Published Tuesday, 31 January 2012
Peter Robinson leader of DUP (© UTV)
The Boundary Commission plans to reduce the number of Westminster seats in Northern Ireland from 18 to 16 - prompting concerns in some areas which would be reassigned.
Among the controversial proposals are the removals of Ballymena and Coleraine from their current North Antrim and East Londonderry constituencies - moves described as "brutal" by the DUP.
Ballymena would form part of the newly created Mid-Antrim constituency, joining Larne, Carrickfergus and Glenarm - while outlying villages, such as Broughshane and Portglenone, would remain in North Antrim.
Areas including Carnlough, Cushendall and Cushendun would no longer be designated to East Antrim, instead also joining North Antrim.
Overall the commission's proposals have a disproportionately negative impact upon unionism. The effect permeates the proposals, leading to the conclusion that it is no accident.

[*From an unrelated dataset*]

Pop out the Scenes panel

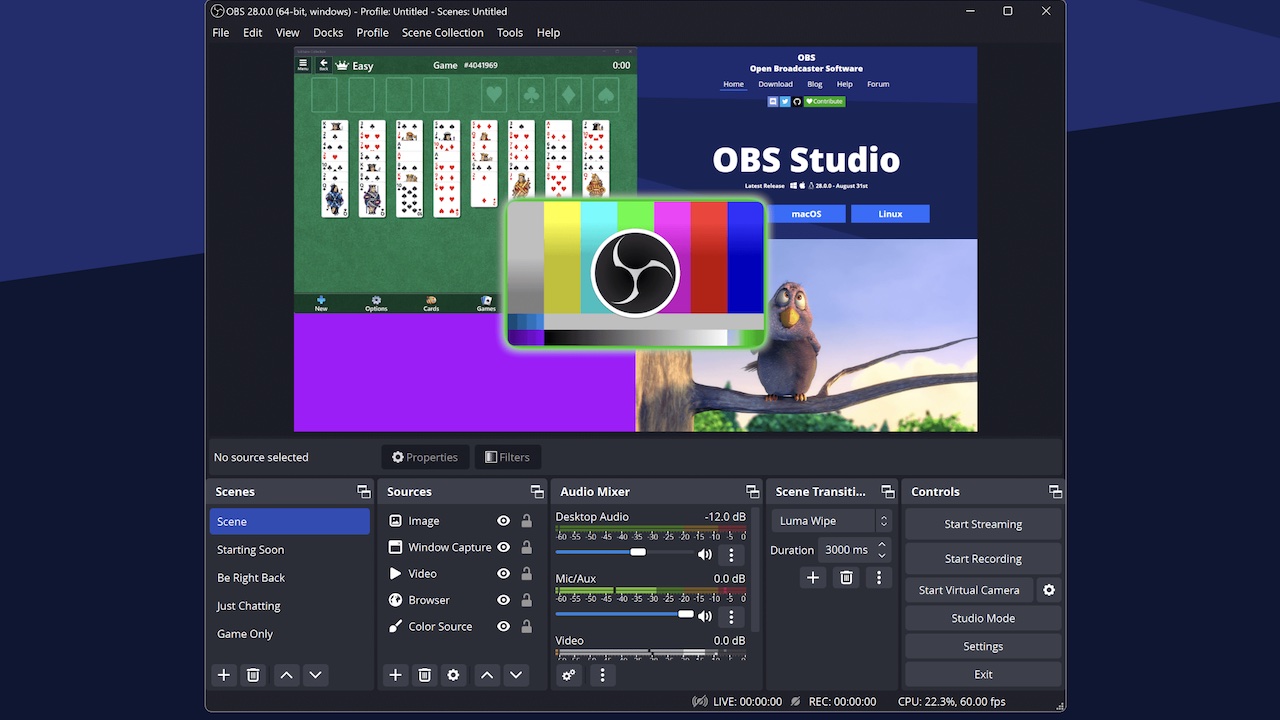click(x=362, y=491)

On the North Coast, the Triangle area of Coleraine, Portrush and Portstewart would join the North Antrim constituency - amid plans to scrap East Londonderry and replace it with a new Glenshane constituency and the re-designated Foyle.

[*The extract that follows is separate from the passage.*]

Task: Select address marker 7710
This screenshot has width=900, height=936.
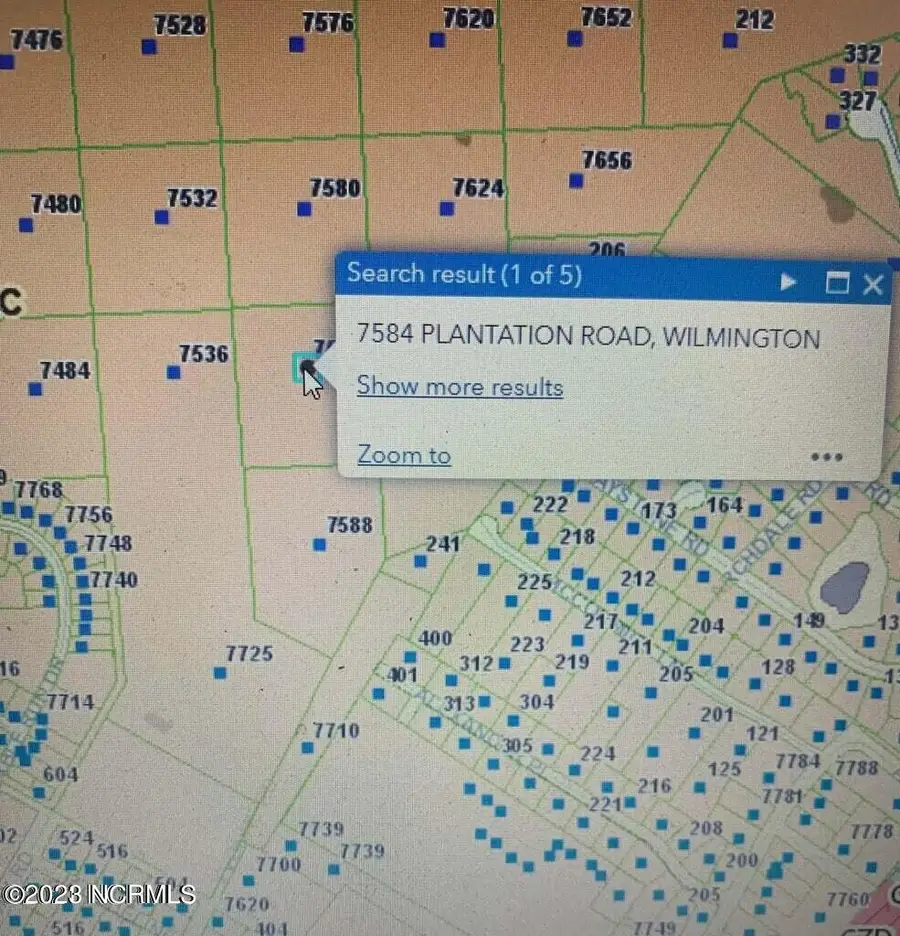Action: [x=307, y=747]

The DUP expressed further concern over changes affecting Belfast - where the current four constituencies would be replaced by just three, at the expense of the SDLP-held South Belfast seat.
A new South East Belfast constituency would omit the mainly unionist Dundonald and Braniel areas.

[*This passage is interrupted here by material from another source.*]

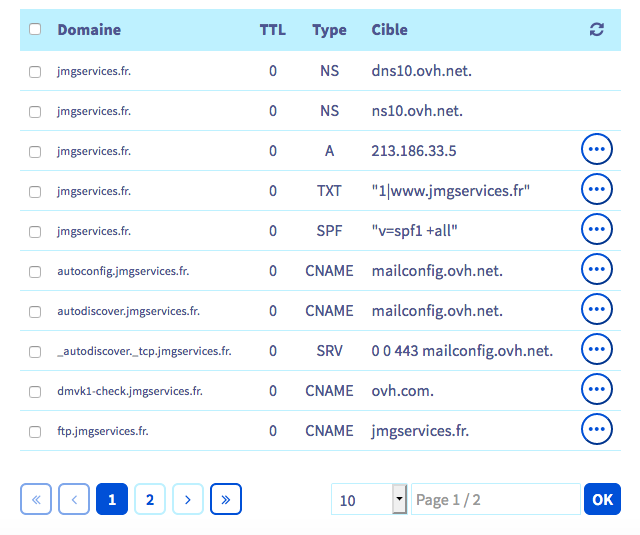The image size is (640, 535).
Task: Toggle the select-all checkbox in header
Action: pyautogui.click(x=35, y=30)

"The term gerrymander is one that should not be quickly or lightly thrown about by anyone," the party said of the proposals.
"However, in terms of the proposed South East Belfast, the DUP feels that it can legitimately be used - both in terms of the boundary with South West (Belfast) and Strangford."
The Boundary Commission - which, under the rules of the Parliamentary Constituencies Act 1986, "may take into consideration any local ties that would be broken by changes in constituencies" - has rejected the DUP smear.
A spokesman said: "We conducted our business properly and thoroughly in accordance with the procedures laid down in the legislation and the outcome of elections is none of our business."
The SDLP also opposed the loss of the South Belfast seat, currently held by Alasdair McDonnell.
"This will severely reduce the impact that Belfast, as the economic driver and the largest city in the north of Ireland, has - and goes against previous Boundary Commission recommendations which ensured that Belfast retain its four seats," the party's submission said.
After a 12-week public consultation on the boundary proposals, 38 representations were received by the commission - a further four-week consultation is now underway.
Views are invited up until February 27 and final proposals are expected in 2013, either by spring or early summer.